Halıcılık yapan annesi Takuhi de babası da müziğe yetenekliydi.
Soğomon Soğomonyan bir röportajda ailesini şöyle anlatıyor:
“Ailemizde herkesin sesi güzeldi. Babam tanınmış bir tar sanatçısı, amcam ise saz sanatçısıydı. Babam Kevork ve amcam Harutyun Soğomonyan bizim şehrin kilisesinde hayatlarının sonuna kadar okuyuculuk yaptılar. Annem ve babamın Türkçe bestelediği şarkılar halen şehrimizde söyleniyorlar. Bu şarkıların bir kısmını 1893’te Kütahya'ya ziyaretim sırasında yazıp kaydettim.”
Gomidas sadece Ermenice şarkıları değil, duyduğu Kürtçe, Türkçe ezgileri de not alıyordu. Hatta bir ezan bile derledi.
Ermenice konuşamam ama şarkı söylerim
1881 yılında Kütahyalı rahip K. Tertsagyan onu güzel sesi sebebiyle episkopos olması için Eçmiadzin’e gönderdi.
Tertsagyan, 20 yetim arasından 12 yaşındaki Soğomon’u seçmişti.
Bir rivayete göre Soğomon seçimler sırasında, Katolikos IV. Kevork’un huzuruna çıktığında “Ermenice konuşamıyorum, isterseniz şarkı söylerim” demiş. Ve o güzel soprano sesiyle tek kelimesini bile anlamadığı Ermenice bir ilahi okumuş. Makamları ve sesleri öyle güzel verebilmiş ki 12 yaşındaki Soğomon'u hemen okula kabul etmişler.
Gençlik yıllarında hem klasik hem de dini müzikte bir devrimciydi Gomidas.
Eçmiadzin'deyken Ermenistan'ın Vağarşabat bölgesindeki Yezidilerin şarkılarını derlemek için köyleri geziyordu.
Dini müzik üzerine çalışmaları o döneme göre fazla gelmişti dinadamlarına.
Ermenistan'dan uzaklaşmak istedi.
Önce dönemin sanat merkezi Tiflis'e ardından da İstanbul'a geldi.

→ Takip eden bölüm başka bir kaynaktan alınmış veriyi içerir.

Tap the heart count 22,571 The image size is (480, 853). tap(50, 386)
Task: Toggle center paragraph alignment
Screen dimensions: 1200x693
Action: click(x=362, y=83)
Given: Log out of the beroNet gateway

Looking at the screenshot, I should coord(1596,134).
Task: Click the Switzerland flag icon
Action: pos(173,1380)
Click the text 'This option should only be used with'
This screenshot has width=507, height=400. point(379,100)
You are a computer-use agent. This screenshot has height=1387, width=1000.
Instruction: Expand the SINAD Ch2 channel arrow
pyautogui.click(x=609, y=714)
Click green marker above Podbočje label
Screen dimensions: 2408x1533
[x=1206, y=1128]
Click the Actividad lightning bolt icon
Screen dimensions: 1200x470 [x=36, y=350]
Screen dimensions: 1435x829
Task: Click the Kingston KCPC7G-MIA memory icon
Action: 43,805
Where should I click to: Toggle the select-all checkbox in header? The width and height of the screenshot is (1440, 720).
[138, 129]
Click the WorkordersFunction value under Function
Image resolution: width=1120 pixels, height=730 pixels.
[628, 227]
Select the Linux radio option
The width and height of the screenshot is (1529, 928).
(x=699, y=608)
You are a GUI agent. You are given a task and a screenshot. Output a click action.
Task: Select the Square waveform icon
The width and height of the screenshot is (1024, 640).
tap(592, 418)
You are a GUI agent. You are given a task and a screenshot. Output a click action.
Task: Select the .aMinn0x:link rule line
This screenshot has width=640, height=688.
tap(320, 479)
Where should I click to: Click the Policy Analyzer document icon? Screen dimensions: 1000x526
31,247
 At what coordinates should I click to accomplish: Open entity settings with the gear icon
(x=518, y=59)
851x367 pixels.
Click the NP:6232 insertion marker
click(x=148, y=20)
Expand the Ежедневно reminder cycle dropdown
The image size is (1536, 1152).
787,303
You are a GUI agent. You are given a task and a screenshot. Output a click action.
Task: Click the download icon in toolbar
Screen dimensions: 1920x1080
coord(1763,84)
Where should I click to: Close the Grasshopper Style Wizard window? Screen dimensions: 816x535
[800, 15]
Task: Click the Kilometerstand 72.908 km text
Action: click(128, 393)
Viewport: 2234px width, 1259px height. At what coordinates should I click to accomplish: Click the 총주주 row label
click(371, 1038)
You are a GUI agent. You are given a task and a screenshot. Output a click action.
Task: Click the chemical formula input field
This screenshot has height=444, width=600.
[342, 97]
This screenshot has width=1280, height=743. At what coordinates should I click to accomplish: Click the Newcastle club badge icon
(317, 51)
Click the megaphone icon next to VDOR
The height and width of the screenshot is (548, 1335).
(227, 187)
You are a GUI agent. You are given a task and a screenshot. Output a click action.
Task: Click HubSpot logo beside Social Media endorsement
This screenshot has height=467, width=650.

İstanbul'daki Ermeni toplumunun kendisini anlayacağını düşünüyordu.
Burada bir koro kurdu.
Koroya 17. yüzyılda kendi atalarının yaşadığı bölgenin ismini, Kusan adını koydu.
Müzik bilgisi ve eserleriyle o kadar ünlü olmuştu ki yurtdışından burslar alıyor, müzikolog olarak Avrupadaki konferanslarda tebliğler veriyordu.
Korosu ile katıldığı konserlerde Ermenice müzik ile Kürtçe ve Türkçe müziği karşılaştırmalarla anlatıyordu...
Profesör Richard Schmidt’in Gomidas için “Her nota için kanını dökmeye hazır fanatik bir doğuludur” diyor.
“… sayenizde bizden bu kadar uzak vatanınızın gelişmiş kültürünü yakından tanıdık. Hüneriniz ve konferanslarınızda seslendirdiğiniz şarkılar bizi hayretlere düşürdü ve hatıralarımızda hiç silinmeyecek izler bıraktı” diyordu Dr. Max Zayfert.
Ruhu tehcirden dönemedi
Bunun gibi kitaplara sığmayacak kadar bilgi var Gomidas hakkında.
1915 geldiğinde İstanbul'dan tehcire gönderilen isimler arasındaydı Gomidas.
Bir trene koyuldu ve İstanbul'da yaşamakta olduğu evden uzaklaştırıldı.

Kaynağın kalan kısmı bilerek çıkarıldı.